WHO investigators zoom in on COVID’s origin story
A World Health Organization (WHO) international team has spent the past weeks searching the city of Wuhan for the pandemic’s ground zero. The fact-finders released their findings, reaffirming prior reports that the virus originated in animals, likely bats, before being transmitted to humans through some yet-to-be-identified pathway. And it’s likely that the bats that transmitted the virus weren’t from Wuhan, but were brought there from somewhere closer to Southeast Asia.
But perhaps more importantly, their findings debunk the claim that’s been spread by nationalists the world over: that COVID was created by humans in a laboratory somewhere. Nonetheless, the whole pandemic has been fraught with geopolitics and international tensions, and this fact-finding expedition is no exception.
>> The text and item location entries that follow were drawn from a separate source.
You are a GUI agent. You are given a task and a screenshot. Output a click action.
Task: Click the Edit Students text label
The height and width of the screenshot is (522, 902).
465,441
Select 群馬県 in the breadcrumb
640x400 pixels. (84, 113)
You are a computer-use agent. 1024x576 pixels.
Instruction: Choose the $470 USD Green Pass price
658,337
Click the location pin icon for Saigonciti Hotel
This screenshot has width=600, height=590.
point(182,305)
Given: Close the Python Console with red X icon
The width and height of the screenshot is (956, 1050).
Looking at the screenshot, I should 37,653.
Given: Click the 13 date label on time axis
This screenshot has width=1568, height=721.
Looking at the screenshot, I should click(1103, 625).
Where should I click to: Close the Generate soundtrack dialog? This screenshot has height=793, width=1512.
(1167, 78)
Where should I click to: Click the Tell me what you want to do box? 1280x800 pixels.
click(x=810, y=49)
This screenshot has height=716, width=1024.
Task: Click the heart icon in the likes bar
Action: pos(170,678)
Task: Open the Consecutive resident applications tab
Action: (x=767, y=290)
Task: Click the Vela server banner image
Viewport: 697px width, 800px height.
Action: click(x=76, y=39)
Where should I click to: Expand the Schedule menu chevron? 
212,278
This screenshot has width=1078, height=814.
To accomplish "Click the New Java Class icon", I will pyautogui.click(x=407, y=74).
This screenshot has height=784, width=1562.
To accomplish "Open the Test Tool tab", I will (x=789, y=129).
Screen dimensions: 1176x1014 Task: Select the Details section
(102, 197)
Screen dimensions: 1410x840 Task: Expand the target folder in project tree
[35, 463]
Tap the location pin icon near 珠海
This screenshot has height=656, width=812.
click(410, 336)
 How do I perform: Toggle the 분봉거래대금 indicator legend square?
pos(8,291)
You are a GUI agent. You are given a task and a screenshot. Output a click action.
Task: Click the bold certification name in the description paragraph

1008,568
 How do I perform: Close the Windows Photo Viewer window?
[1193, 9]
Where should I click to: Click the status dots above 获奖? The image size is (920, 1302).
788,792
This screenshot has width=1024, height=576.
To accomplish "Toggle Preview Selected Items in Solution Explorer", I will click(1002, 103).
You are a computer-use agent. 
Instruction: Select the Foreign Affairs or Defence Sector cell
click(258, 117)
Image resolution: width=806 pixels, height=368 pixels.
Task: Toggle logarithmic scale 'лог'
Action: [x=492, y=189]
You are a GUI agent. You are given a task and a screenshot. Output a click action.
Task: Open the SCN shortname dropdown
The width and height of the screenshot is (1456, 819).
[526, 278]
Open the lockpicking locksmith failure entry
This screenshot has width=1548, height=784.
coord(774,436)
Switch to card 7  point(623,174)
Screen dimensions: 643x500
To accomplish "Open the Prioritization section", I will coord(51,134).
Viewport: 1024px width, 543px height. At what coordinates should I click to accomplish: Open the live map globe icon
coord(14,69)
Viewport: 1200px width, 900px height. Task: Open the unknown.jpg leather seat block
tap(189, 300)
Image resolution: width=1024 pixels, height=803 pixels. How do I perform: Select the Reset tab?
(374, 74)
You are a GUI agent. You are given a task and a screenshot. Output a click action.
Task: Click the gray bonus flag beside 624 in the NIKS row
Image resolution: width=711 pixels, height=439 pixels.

One of the WHO investigators has accused Chinese authorities of being opaque and withholding information.
Researchers are dubious that common colds prevent COVID
It might be tempting to assume that, since other coronaviruses cause the common cold, the latter might give some people’s immune systems—especially children’s—a leg up when the time came to fight COVID-19. There’s some scientific meat to support that: A UK-based study published in Nature in December suggested that some people who had never been infected by COVID-19 possessed antibodies that could potentially protect against the disease.
But new US-based research casts doubt on that idea, finding that the antibodies in question couldn’t fight or mitigate COVID-19. It’s one study, so it’s far from conclusive; it’s possible that geographic differences may have played a role in the divergent results. But it does emphasize that the world can’t rely on pre-existing conditions over vaccines for immunity.
The future of COVID: not eradicated, but manageable?
What happens when the world goes back to something resembling a pre-pandemic normal? Will COVID-19 just fade away? Public health experts state that it’s highly unlikely. The only disease to have ever been fully eradicated, after all, is smallpox. We also don’t yet know if it’s possible that people could get re-infected with COVID-19 years in the future.
Instead, some public health experts speculate that the coronavirus may subside into something more mundane, like the flu. The virus behind the 1918 influenza pandemic, for instance, eventually mutated down into the common seasonal flu. And we in the 2020s have something that the world of a century ago didn’t: vaccines.
Even so, some public health experts strongly warn against treating COVID like the flu, saying that COVID is an entirely nastier type of disease.